WHAT TO WORK ON: An identical copy of all the entries is the required result.

——————

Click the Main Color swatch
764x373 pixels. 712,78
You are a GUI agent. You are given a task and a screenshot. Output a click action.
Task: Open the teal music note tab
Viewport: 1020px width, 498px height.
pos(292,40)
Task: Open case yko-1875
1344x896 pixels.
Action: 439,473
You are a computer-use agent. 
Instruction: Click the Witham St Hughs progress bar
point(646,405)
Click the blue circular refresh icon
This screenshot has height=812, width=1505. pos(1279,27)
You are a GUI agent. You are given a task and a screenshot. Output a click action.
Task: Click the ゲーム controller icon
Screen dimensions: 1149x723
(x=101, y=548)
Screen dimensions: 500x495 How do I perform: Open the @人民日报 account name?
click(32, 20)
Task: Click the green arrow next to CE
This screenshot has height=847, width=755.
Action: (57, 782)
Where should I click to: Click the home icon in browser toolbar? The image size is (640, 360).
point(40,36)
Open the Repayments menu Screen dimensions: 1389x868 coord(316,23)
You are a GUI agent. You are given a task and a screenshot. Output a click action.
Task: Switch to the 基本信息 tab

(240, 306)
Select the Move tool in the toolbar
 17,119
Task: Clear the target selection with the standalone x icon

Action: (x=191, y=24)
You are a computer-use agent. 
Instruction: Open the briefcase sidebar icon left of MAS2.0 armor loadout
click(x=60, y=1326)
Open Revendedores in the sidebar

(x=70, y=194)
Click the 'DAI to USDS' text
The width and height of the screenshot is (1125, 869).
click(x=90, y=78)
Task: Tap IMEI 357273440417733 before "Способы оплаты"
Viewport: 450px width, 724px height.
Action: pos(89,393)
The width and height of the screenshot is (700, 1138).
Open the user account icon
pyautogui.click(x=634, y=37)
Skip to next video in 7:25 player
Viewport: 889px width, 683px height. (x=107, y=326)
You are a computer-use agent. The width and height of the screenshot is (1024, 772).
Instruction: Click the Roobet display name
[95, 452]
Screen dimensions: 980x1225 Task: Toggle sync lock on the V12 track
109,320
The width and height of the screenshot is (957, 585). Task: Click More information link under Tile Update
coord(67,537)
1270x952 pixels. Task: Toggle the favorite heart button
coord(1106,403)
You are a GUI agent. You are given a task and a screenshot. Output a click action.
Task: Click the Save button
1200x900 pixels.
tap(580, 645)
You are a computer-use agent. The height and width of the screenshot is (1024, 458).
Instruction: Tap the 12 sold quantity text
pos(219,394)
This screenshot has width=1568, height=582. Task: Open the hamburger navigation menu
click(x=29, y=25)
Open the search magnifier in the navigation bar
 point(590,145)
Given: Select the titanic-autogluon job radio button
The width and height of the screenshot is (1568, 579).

——————

RESULT BELOW:
Click the Main Color swatch
764x373 pixels. 712,78
You are a GUI agent. You are given a task and a screenshot. Output a click action.
Task: Open the teal music note tab
Viewport: 1020px width, 498px height.
pos(292,40)
Task: Open case yko-1875
1344x896 pixels.
Action: 439,473
You are a computer-use agent. 
Instruction: Click the Witham St Hughs progress bar
point(646,405)
Click the blue circular refresh icon
This screenshot has height=812, width=1505. pos(1279,27)
You are a GUI agent. You are given a task and a screenshot. Output a click action.
Task: Click the ゲーム controller icon
Screen dimensions: 1149x723
(x=101, y=548)
Screen dimensions: 500x495 How do I perform: Open the @人民日报 account name?
click(32, 20)
Task: Click the green arrow next to CE
This screenshot has height=847, width=755.
Action: (57, 782)
Where should I click to: Click the home icon in browser toolbar? The image size is (640, 360).
point(40,36)
Open the Repayments menu Screen dimensions: 1389x868 coord(316,23)
You are a GUI agent. You are given a task and a screenshot. Output a click action.
Task: Switch to the 基本信息 tab

(240, 306)
Select the Move tool in the toolbar
 17,119
Task: Clear the target selection with the standalone x icon

Action: (x=191, y=24)
You are a computer-use agent. 
Instruction: Open the briefcase sidebar icon left of MAS2.0 armor loadout
click(x=60, y=1326)
Open Revendedores in the sidebar

(x=70, y=194)
Click the 'DAI to USDS' text
The width and height of the screenshot is (1125, 869).
click(x=90, y=78)
Task: Tap IMEI 357273440417733 before "Способы оплаты"
Viewport: 450px width, 724px height.
Action: pos(89,393)
The width and height of the screenshot is (700, 1138).
Open the user account icon
pyautogui.click(x=634, y=37)
Skip to next video in 7:25 player
Viewport: 889px width, 683px height. (x=107, y=326)
You are a computer-use agent. The width and height of the screenshot is (1024, 772).
Instruction: Click the Roobet display name
[95, 452]
Screen dimensions: 980x1225 Task: Toggle sync lock on the V12 track
109,320
The width and height of the screenshot is (957, 585). Task: Click More information link under Tile Update
coord(67,537)
1270x952 pixels. Task: Toggle the favorite heart button
coord(1106,403)
You are a GUI agent. You are given a task and a screenshot. Output a click action.
Task: Click the Save button
1200x900 pixels.
tap(580, 645)
You are a computer-use agent. The height and width of the screenshot is (1024, 458).
Instruction: Tap the 12 sold quantity text
pos(219,394)
This screenshot has width=1568, height=582. Task: Open the hamburger navigation menu
click(x=29, y=25)
Open the search magnifier in the navigation bar
 point(590,145)
Given: Select the titanic-autogluon job radio button
The width and height of the screenshot is (1568, 579).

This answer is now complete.